The investigation was cut short by Tappe’s retirement Jan. 4 — which the Board of Selectmen accepted.

The description of Chief Tappe appearing to be under the influence of alcohol — or “ETOH,” a medical abbreviation for ethyl alcohol used in the document — is contained in a written statement signed by Fire Captain David McDevitt following a fire that started at about 10 on the evening of Saturday, Dec, 17 at Juneberry Lane in the Fox Hill condominiums.

Chief Tappe arrived about 10:37, according to the report.

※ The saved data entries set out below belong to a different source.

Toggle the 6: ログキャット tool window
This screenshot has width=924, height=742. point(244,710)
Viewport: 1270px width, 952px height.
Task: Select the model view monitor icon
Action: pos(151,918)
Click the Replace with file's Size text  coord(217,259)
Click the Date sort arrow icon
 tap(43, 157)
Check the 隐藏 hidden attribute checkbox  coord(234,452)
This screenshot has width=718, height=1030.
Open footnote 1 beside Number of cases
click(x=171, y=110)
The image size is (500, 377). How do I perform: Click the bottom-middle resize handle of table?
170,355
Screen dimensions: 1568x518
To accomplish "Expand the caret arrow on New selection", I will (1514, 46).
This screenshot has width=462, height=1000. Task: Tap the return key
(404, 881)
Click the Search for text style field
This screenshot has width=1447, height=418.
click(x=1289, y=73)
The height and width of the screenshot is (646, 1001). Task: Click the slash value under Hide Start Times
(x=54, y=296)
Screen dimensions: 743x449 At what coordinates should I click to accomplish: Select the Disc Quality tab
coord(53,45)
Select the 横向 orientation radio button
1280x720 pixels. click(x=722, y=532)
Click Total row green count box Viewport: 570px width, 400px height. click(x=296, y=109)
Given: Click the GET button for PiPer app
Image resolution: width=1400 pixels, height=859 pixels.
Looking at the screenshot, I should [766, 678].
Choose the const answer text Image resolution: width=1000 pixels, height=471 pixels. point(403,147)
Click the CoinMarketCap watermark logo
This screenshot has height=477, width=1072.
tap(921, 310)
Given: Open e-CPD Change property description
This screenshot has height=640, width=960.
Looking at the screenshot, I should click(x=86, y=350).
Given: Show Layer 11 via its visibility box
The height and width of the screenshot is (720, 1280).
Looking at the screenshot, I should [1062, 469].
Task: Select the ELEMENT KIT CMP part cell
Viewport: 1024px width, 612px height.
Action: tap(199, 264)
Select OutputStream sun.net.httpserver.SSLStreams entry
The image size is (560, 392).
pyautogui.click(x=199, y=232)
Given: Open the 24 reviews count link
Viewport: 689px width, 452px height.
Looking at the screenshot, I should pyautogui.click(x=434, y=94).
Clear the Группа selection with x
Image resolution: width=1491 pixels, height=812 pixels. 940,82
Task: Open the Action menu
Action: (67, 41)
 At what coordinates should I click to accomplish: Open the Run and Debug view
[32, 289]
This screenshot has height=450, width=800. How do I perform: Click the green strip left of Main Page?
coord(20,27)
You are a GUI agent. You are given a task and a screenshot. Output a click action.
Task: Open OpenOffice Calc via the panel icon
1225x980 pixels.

“Upon his approach, I turned to greet Chief Tappe and witnessed him fall forward into an adjacent snow bank,” the statement says. “It appeared that he had trouble stepping over a hose line that was on the sidewalk. Chief Tappe was unable to get to the standing position under his own power. Firefighter Drew Loya and I immediately went to his aid, assisting him to the standing position and checking if he was injured.

“Although Chief Tappe appeared to have unsteady gait following the fall, he stated he was not injured. In addition I noticed that the Chief had slurred speech and he stated to me that he had fallen asleep @ 2130 hours (9:30 p.m.) and was not fully awake yet. I detected an odor consistent with the odor of ETOH when talking to Chief Tappe.”

The report goes on to describe Captain McDevitt deciding not to turn control over the fire scene to Chief Tappe and, despite the chief’s initial resistance, arranging for him to be driven home by his wife.

"I asked if he had been drinking alcohol and he said no," the statement says. "I explained to him that I detected odor consistent with ETOH, I noticed that he has had slurred speech and unsteady gait and was concerned that he had fallen into a snow bank. Chief Tappe assured me that he was fine, was not intoxicated and simply was groggy after falling asleep."

The document — about a page and half, typed, of matter-of-fact recollections and descriptions by McDevitt — was released by the town under an agreement reached by attorneys representing the town and attorneys for The News Times of Danbury, which sued to get the documents under state Freedom of Information laws.

The Press obtained a copy because it, too, had filed a Freedom of Information request seeking documents related to the investigation, although The Press did not bring or participate in the lawsuit that led to the document’s release.

“Under Freedom of Information, we are required to release any supporting documentation received relative to the investigation — and this is the only reason why this report has been released,” said First Selectman Rudy Marconi Monday, March 27.

Separation agreement

The town and Tappe had a separation agreement reached as part of his retirement that stipulated neither side would make public any further information about the situation, beyond certain specified statements.

But the agreement had a clause specifically exempting information that town might have to release to comply with Freedom of Information laws.

Marconi said the information is being released now on the advice of Shipman and Goodwin, the law firm advising the town in the matter, following an agreement they’d reached with attorneys for The News Times.

“It is what it is. We have to release it,” Marconi said. “The attorneys are fully well aware of everything, and asked us to proceed accordingly.

“I would rather not release it, and protect his life,” Marconi said of the town’s former chief. “He retired, and we no longer have any issue, and wish him all the best in his retirement years.”

Former Chief Tappe has not returned a message left on his telephone concerning the document.